*Given text*.
Textualism and the Fourteenth Amendment.

AuthorMitchell, Jonathan F.

Table of Contents Introduction I. The Text and Structure of the Fourteenth Amendment II. A Textual Reconstruction of Equality Jurisprudence: The Citizenship Clause and Its Implementing Legislation A. Congress's Authority to "Enforce" the Citizenship Guarantee and to Make Laws "Necessary and Proper" to That End B. Federal Civil Rights Protections as Citizenship Clause Legislation 1. The Civil Rights Act of 1866 2. Private interference with the right to vote: The Civil Rights Act of 1870 3. Jury service: The Civil Rights Act of 1875 C. Other Views of the Citizenship Clause III. The Equal Protection Clause A. Putting "Protection" Back into "Equal Protection of the Laws" 1. Romer v. Evans 2. United States v. Morrison B. The Meaning of "Equal" Protection--and Its Relationship to "the Laws" C. The Boundaries of "Protection" IV. The Court's Equality Doctrines Revisited A. Jury Service B. Plessy v. Ferguson C. School Desegregation D. Loving v. Virginia E. Affirmative Action F. Sex Discrimination V. Advantages of a Text-Centered Equality Jurisprudence Conclusion Introduction

Constitutional text is little more than an afterthought in much of the Supreme Court's decisionmaking. (1) And nowhere is that more apparent than in the Court's equal protection doctrine. The Court interprets "equal protection of the laws" to require equality in matters having nothing to do with protection. (2) It requires the federal government to comply with the Court's equal protection doctrine, even though the text of the Equal Protection Clause applies only to the states. (3) And it has created a "tiers of scrutiny" doctrine that applies different standards of review to different categories of discriminatory laws (4)--even though the text of the Equal Protection Clause draws no distinction between laws that discriminate against racial minorities and laws that classify on other grounds. (5)

Even the most foundational principles of equal protection jurisprudence have no apparent connection to the text of the Fourteenth Amendment. The Justices tell us, for example, that a "core purpose of the Fourteenth Amendment was to do away with all governmentally imposed discrimination based on race." (6) Yet the Fourteenth Amendment makes no mention of race and has no textual prohibition on state-sponsored racial discrimination. And other provisions in the Constitution make clear that the Fourteenth Amendment did not give blacks the right to vote; the Fifteenth Amendment would not have been necessary if the Fourteenth Amendment had done this, (7) and Section 2 of the Fourteenth Amendment assumes that states may deny blacks the right to vote and accept reduced representation in Congress. (8) All of this is hard to square with the Court's oft-repeated mantra that the Fourteenth Amendment prohibits all racial classifications in government (9)--and the Justices have not explained how that mantra can be reconciled with these textual realities of the Reconstruction Amendments. Instead, the Justices have relied on judicial precedent and ruminations about the Fourteenth Amendment's "purpose," (10) rather than anything that appears in a formally enacted text.

*Job 1*.
Reproduce word for word the part of the passage on the Fourteenth Amendment starting at "Constitutional text is" and ending at "other grounds. (5)".
The passage and the records are unrelated to each other.

*Stored data*.
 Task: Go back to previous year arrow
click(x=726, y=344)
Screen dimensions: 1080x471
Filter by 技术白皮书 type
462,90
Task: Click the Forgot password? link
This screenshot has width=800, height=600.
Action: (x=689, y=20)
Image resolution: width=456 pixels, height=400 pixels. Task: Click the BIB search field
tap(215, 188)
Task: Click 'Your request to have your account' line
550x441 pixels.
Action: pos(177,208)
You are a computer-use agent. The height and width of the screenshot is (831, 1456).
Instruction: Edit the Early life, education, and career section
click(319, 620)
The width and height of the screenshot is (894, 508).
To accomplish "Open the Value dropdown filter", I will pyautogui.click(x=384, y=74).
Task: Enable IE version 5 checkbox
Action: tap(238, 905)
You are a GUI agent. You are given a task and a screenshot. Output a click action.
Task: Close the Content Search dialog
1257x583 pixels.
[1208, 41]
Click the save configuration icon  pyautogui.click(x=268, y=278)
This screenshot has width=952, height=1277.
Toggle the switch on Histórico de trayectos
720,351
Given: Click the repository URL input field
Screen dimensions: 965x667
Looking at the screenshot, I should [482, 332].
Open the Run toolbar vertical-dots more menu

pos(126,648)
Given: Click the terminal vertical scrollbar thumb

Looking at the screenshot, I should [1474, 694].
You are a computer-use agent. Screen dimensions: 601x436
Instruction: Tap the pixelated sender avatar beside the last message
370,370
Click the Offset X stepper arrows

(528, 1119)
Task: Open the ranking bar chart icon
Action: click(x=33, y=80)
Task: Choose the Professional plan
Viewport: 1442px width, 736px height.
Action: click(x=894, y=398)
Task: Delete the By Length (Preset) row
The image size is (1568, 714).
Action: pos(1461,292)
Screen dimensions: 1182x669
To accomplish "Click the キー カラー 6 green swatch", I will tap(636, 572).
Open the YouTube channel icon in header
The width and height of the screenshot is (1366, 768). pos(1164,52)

*Job 2*.
From the records, quote only the lines starting at the line that contains "Given: Click the repository URL input field" and ending at the line that contains "Looking at the screenshot, I should [1474, 694].", both included.

*Full response 1*.
Constitutional text is little more than an afterthought in much of the Supreme Court's decisionmaking. (1) And nowhere is that more apparent than in the Court's equal protection doctrine. The Court interprets "equal protection of the laws" to require equality in matters having nothing to do with protection. (2) It requires the federal government to comply with the Court's equal protection doctrine, even though the text of the Equal Protection Clause applies only to the states. (3) And it has created a "tiers of scrutiny" doctrine that applies different standards of review to different categories of discriminatory laws (4)--even though the text of the Equal Protection Clause draws no distinction between laws that discriminate against racial minorities and laws that classify on other grounds. (5)

*Full response 2*.
Given: Click the repository URL input field
Screen dimensions: 965x667
Looking at the screenshot, I should [482, 332].
Open the Run toolbar vertical-dots more menu

pos(126,648)
Given: Click the terminal vertical scrollbar thumb

Looking at the screenshot, I should [1474, 694].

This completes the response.